Sunday, January 4, 2009

New England Corn Pudding

I woke up this morning feeling achy and exhausted. A typical Sarcoidosis symptom. I decided I wouldn't even try to go to church. Rob had already gone ahead of me to worship practice and I wasn't in the mood to get 5 kids ready. I slept in until 10 am and then decided I really wanted to make something nice for dinner. Unfortunately, my stomach wasn't finding any of the dishes I frequently make appetizing. I got online to search though my favorite blogs where I often imagine tasting the recipes they share.
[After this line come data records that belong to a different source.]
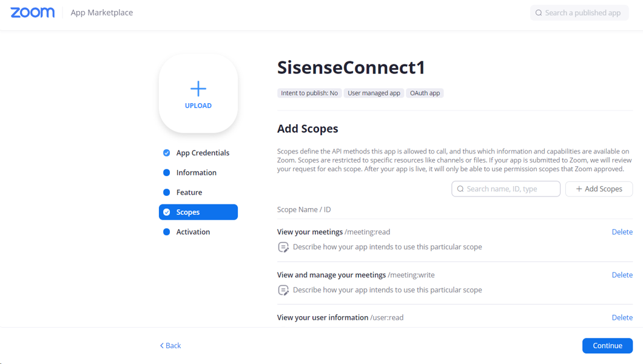Click the search magnifier in published app field
The image size is (643, 364).
[x=539, y=13]
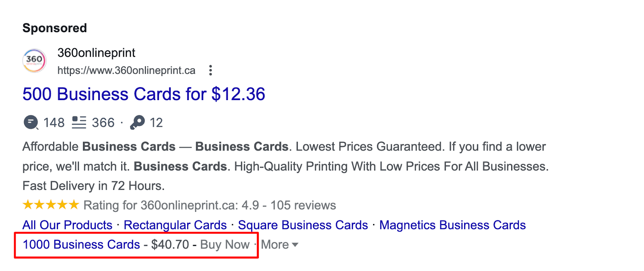The height and width of the screenshot is (271, 644).
Task: Open the ad options via its vertical dots expander
Action: coord(211,70)
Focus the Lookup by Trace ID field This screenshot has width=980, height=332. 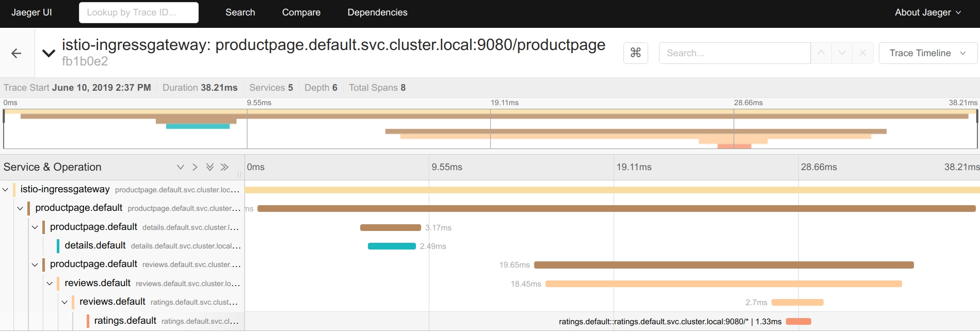pyautogui.click(x=138, y=12)
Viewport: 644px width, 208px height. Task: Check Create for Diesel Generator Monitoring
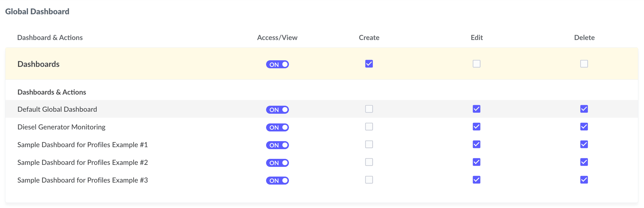coord(369,127)
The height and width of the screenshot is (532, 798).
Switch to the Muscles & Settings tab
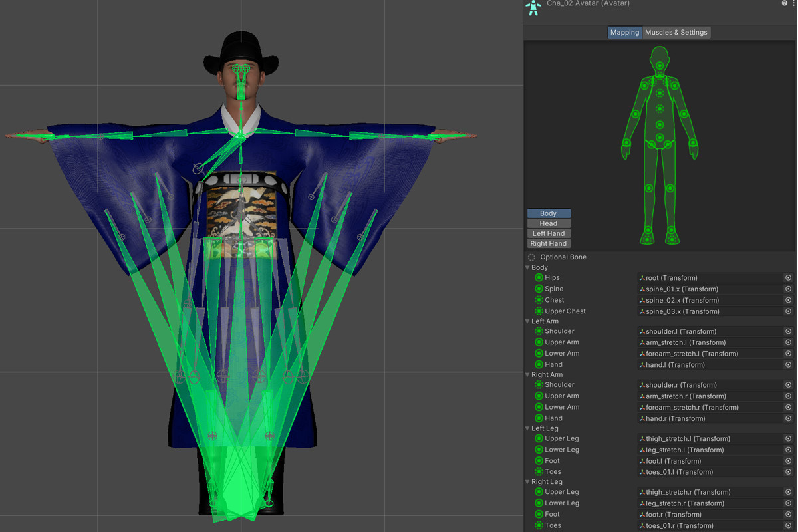coord(676,32)
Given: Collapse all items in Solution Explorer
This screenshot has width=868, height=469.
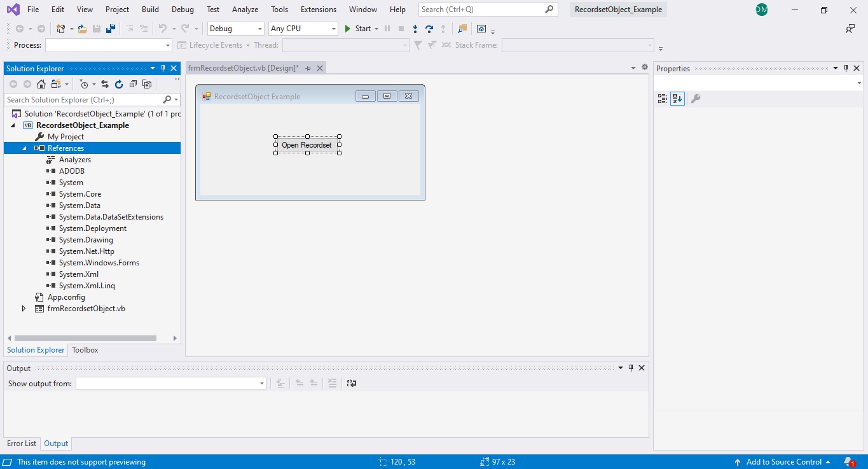Looking at the screenshot, I should coord(134,83).
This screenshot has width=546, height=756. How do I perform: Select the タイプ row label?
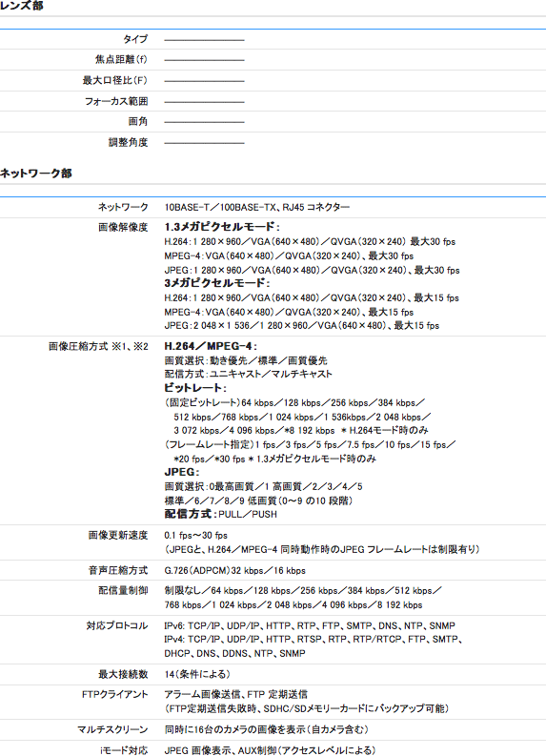click(x=135, y=39)
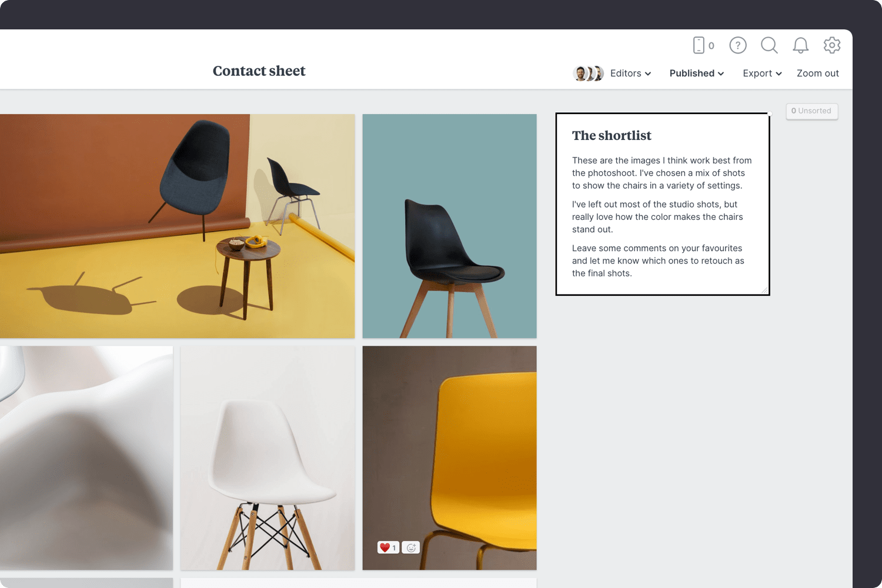Expand the Export menu
This screenshot has width=882, height=588.
point(762,74)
I recently came upon this blog, Morning Ramble over my Christmas/New Year break and really find her inspiring and authentic. She doesn't even know I exist, but I follow her daily and am thankful she shares such yummy recipes and traditions with the blogosphere. **Patty knows I exist now because I asked her if I could use her recipe photo.**

As I was searching through her recipes I came across "New England Corn Pudding". It looks very yummy, but I wasn't so sure about the pudding part of it. Searching....searching.....New England Corn Pudding, again. This must taste pretty darn good if she's going to post about it a second time. The first time I saw it she had only posted the recipe...which, for some would be all they need, but I needed some ideas of what to serve it with. When I saw the recipe again I was pleased to see that she had posted her whole menu for the day. So, in true Semi-Organized Mom fashion, I only changed the dessert part. I'm serving Peach Crisp with Vanilla Bean or Butter Pecan ice cream. YUM!!

Two of my children and I went on a quick trip to the grocery store for "whole milk, ice cream and frozen corn" and ended up spending $69.00. That's okay...we really needed some groceries anyway. I love trying new recipes, so as soon as we got home, despite my sore joints, I went to work making this VERY SIMPLE recipe. I like Simple.
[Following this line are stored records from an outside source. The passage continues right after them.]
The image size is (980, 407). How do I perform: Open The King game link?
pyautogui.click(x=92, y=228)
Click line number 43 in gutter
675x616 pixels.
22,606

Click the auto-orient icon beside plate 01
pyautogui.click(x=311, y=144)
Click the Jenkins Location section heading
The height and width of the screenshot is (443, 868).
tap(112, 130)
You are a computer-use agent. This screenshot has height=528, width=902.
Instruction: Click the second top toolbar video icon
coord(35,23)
Before I share the recipe with you I have to give kuddos again to Patty from Morning Ramble for her inspiring blog and recipes. I also want to add that we have a family of 7 people, so I double everything. Patty says to put the mixture in a 2 qt. baking dish, but I knew it wouldn't feed our family. I doubled the recipe completely and then poured it in the lid portion of my large rectangle baker from Pampered Chef.
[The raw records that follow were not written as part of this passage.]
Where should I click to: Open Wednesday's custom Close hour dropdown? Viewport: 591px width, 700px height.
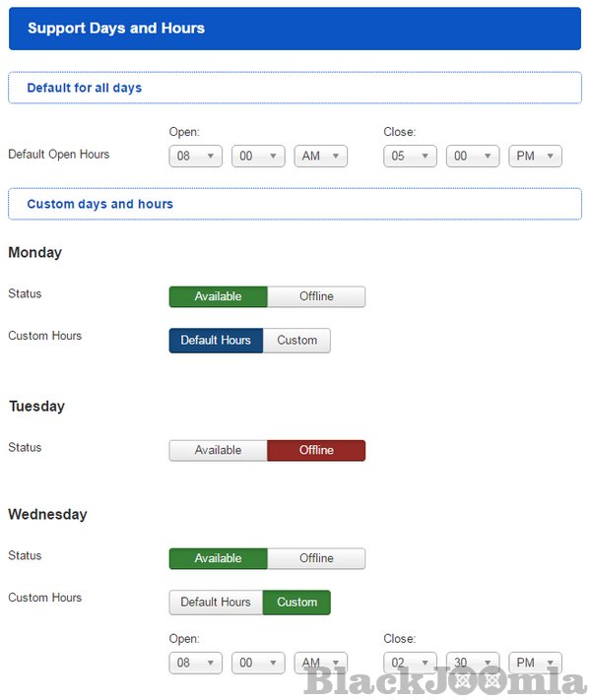[x=410, y=663]
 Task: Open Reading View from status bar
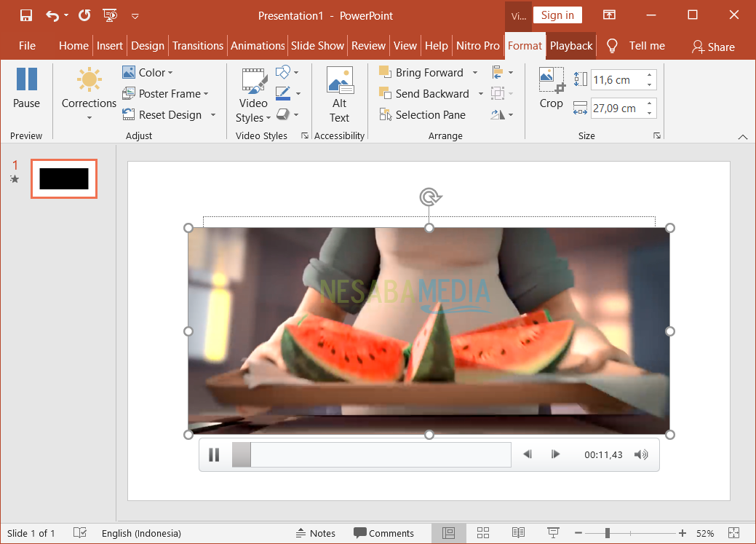518,533
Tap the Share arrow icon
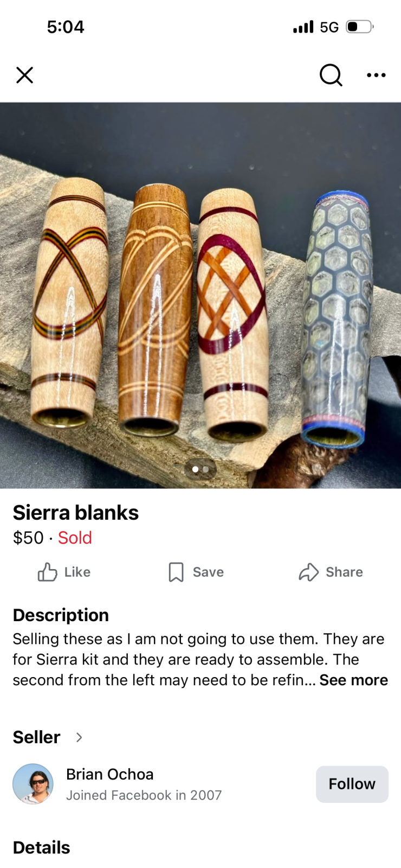This screenshot has height=868, width=401. point(309,572)
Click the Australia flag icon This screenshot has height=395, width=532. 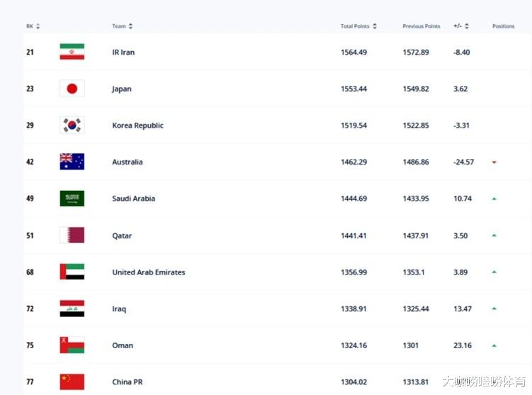(x=72, y=162)
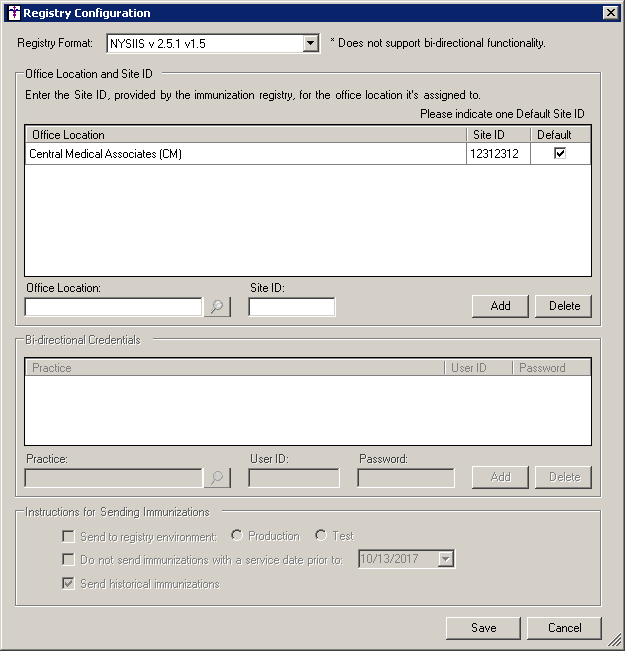Click the Practice search magnifier icon

pyautogui.click(x=217, y=478)
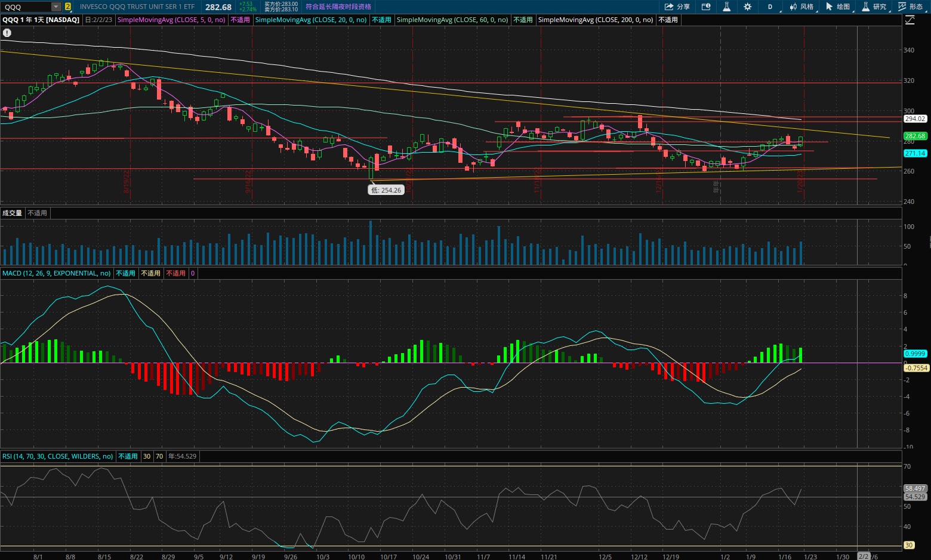Click the yellow link number 2 badge
The image size is (931, 560).
(68, 7)
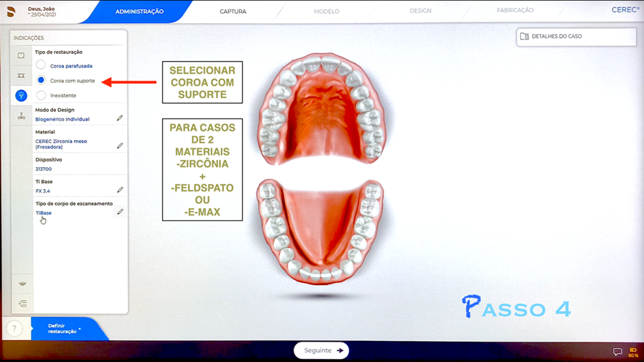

It did burn around the edges of the pan as the contents cooked and settled deeper into the dish and I was worried it would be burnt all over, but when I scooped it out the sides and bottom were golden brown. PERFECT! The top came out a bit burnt in areas, but I think my oven cooks hotter and I probably should have cooked it at 400 for a little longer. The kids really enjoyed it and for it being a first time recipe...I'm very pleased. Below is the actual recipe from Patty's blog. I hope you enjoy it as much as we did.



This photo came from Patty at Morning Ramble. I asked her if I could use it because her photo looks so much more yummier than mine. Thanks Patty!!

NEW ENGLAND CORN PUDDING
From The Governers Inn Ludlow VT


*doubled amounts in ()*
2 cups whole kernal corn (4-5 cups)
8 tbsp flour (1 c)
8 tbsp sugar (1 c)
4 whole eggs (8 whole eggs)
1 tsp salt (2 tsp)
1 qt whole milk (8 cups whole milk)
4 tbsp sweet, unsalted butter, melted (1/2 c butter....I think I used a little more..oops)

Stir the flour, salt, sugar, and the melted butter into the corn. Beat the eggs slightly and combine with the milk. Combine the milk and corn mixtures adn pour into a 2 qt baking dish that has been sprayed with PAM. Bake in a 450 degree oven for 45 minutes, until nicely browned.*IMPORTANT* stir with a long pronged fork, breaking the surface as little as possible 3 times during the baking.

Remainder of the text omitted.